Mrs. Dancey, so saying, for the first time braved looking straight at Eva. The head of the one addressed hung down obliterated by hair. Out of the hair came a groan: “But I lie to you!”

“By nature, you are as honest as the day!”

“But what becomes of anyone’s nature, Mrs. Dancey?”

Louise came in, saying saintedly: “Tea’s ready.”

“Dear, find Henry and tell him to tell Father.—Are the macaroons out?”

“Out of what?”

“Out of the bag.—We bought macaroons, Eva.”

“What am I to do?” wondered the wonder-child. “I can’t bite on anything yet, and that dentist said, particularly, for me not to drink anything hot.”

SEVEN
Cathay

THE HOUSE obtained by Eva, on North Foreland, was called Cathay. It had a lounge hall and a sun lounge, though not a swimming pool. Built around 1908, it had been modernised in the earlier 1920’s; the sun lounge, added by a voluptuary of the 1930’s, had since been blown out by a bomb but made good as war damage. Cathay, to be let furnished, had for so long and for so long unavailingly been on house agents’ books that it had by now faded from all but all of them. Only Denge & Donewell, a firm still modest, newly-established, still on the hunt for business, had latterly charged themselves with Cathay—their now great emotion on getting rid of it would have roused misgivings in any client but Eva.

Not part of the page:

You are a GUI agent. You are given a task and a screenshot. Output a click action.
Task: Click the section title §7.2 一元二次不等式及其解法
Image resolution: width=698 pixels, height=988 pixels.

From all she heard of it, Cathay sounded exactly what she was after. And in a way, it was.

Eager to take up residence, she did so before anything could be reported about the Jaguar, which awaited developments in hiding in a lock-up round the corner from Henry’s school. No acute crisis arose from this hanging-fire, £273. 11s. 7d. having been discovered to be her bank balance, residuum of more than one quarter’s unspent allowance. She sent the cheque for the one month’s rent in advance, then drew out what remained in the bank in cash and brought it to Broadstairs on her person. She was met at the station by Mr. Denge, small and, on this occasion, anxious. At three o’clock on a Tuesday afternoon in what now was March, not many passengers were alighting; from those there were, he picked Eva out by elimination. At the far end of the platform, against the sky, she stood in lonely importance. She wore the ocelot—yet somehow the cut of the jib of the massive coat made her less feline than para-military: she brought to mind Russian troops said to have passed through England in the later summer of 1914, leaving snow in the trains. Mr. Denge, hat raised, moved in with caution. “Miss Trout? Welcome!”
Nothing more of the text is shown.